Ocean Abyss vs Pressed Flower
Where Ocean Abyss belongs to Behr's range, Pressed Flower is a Sherwin-Williams color. Ocean Abyss reads as blue, while Pressed Flower reads as pink — two distinct hue families, not close cousins. Pressed Flower (LRV 35) reflects noticeably more light than Ocean Abyss (LRV 7), a difference of 27 points that becomes especially apparent in rooms with limited natural light. Ocean Abyss runs blue while Pressed Flower is decidedly warm, which means they'll respond very differently to warm vs cool light sources. With a ΔE of 47.1, the contrast is hard to miss. These aren't variations on a theme — they're two different answers to the same question. Below you'll find 1 real-room photo comparison where both colors appear side by side, plus 5 simulated room previews.
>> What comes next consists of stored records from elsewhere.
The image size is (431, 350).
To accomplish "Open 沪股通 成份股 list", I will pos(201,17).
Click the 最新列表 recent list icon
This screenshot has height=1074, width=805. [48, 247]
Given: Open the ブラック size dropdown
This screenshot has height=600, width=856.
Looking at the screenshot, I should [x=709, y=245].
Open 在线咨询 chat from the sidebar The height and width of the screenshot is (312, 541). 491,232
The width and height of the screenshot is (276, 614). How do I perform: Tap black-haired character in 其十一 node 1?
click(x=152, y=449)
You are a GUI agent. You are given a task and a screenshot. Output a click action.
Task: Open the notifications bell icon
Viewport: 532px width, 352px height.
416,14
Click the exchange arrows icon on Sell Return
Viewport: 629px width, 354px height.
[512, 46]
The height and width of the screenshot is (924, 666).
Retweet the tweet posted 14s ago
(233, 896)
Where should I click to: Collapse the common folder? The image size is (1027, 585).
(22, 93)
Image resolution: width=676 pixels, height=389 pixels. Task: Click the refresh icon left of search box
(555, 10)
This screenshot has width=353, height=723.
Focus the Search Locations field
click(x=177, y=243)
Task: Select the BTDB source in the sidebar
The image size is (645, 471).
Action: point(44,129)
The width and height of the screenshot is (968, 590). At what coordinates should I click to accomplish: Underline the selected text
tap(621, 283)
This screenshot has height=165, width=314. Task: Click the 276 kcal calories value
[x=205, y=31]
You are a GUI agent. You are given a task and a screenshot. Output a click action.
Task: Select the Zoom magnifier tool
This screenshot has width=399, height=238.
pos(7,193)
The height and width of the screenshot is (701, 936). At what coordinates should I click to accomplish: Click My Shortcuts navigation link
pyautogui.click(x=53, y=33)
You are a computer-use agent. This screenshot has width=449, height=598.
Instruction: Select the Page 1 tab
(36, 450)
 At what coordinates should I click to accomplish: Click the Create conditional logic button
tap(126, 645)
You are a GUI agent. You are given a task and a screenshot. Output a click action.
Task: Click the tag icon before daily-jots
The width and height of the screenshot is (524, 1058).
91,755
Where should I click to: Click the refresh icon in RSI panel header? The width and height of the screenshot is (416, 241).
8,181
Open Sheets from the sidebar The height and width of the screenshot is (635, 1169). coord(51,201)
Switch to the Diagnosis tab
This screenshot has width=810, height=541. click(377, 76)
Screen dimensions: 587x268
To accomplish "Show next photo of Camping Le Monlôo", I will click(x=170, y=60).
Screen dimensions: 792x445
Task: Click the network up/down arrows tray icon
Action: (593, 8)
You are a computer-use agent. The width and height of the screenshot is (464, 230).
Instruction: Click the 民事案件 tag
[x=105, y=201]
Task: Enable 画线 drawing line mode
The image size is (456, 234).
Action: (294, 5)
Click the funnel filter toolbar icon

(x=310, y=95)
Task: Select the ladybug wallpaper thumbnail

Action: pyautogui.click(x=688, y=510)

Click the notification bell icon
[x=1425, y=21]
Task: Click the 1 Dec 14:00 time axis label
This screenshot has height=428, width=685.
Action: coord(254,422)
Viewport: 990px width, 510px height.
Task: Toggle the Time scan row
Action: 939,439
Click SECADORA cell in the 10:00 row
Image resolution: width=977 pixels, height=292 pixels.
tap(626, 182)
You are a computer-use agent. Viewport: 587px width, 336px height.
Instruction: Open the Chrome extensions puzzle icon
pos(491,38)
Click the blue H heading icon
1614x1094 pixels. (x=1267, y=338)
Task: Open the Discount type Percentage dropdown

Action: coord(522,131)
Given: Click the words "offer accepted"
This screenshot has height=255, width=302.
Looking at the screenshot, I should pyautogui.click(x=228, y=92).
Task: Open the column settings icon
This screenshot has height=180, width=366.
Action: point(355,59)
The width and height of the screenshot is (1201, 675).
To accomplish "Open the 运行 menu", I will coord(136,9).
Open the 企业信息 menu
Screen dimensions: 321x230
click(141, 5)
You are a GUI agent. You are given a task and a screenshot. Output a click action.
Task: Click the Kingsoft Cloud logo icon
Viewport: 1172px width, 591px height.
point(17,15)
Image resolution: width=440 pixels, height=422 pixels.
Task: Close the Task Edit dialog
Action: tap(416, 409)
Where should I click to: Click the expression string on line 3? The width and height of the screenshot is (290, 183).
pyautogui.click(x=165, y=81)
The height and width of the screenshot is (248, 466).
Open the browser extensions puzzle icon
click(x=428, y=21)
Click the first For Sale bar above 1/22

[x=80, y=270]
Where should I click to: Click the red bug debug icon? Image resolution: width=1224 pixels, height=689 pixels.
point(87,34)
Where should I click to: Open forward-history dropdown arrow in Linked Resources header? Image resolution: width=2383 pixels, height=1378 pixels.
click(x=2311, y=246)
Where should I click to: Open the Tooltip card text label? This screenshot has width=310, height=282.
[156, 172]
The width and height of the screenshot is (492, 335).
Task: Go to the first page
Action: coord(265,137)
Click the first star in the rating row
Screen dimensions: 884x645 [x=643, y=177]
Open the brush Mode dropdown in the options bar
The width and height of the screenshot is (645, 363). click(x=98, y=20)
Ocean Abyss vs Pressed Flower in Real Spaces
1 real room side by side. Seeing Ocean Abyss and Pressed Flower in actual rooms makes the difference concrete; browse the spaces below to get a feel for how each color lives on a wall.
Home Office
The test for a home office color isn't how it looks in a quick glance — it's whether it still feels right after a full day of work. Pressed Flower reflects noticeably more light off the walls, making the space read more open than Ocean Abyss.
Color Details
Ocean Abyss vs Pressed Flower Simulated Comparison
5 simulated room previews — drag the slider on each to see Ocean Abyss on one side and Pressed Flower on the other.
Digital color is approximate. These simulations are generated from the manufacturer's hex values and overlaid on grayscale room photos — your screen's calibration, brightness, and viewing angle all affect how they render. Before committing to either color, test physical samples in your own space under the light you actually live with.
More Ocean Abyss comparisons
See how Ocean Abyss stacks up against other well-photographed colors across different brands and tones.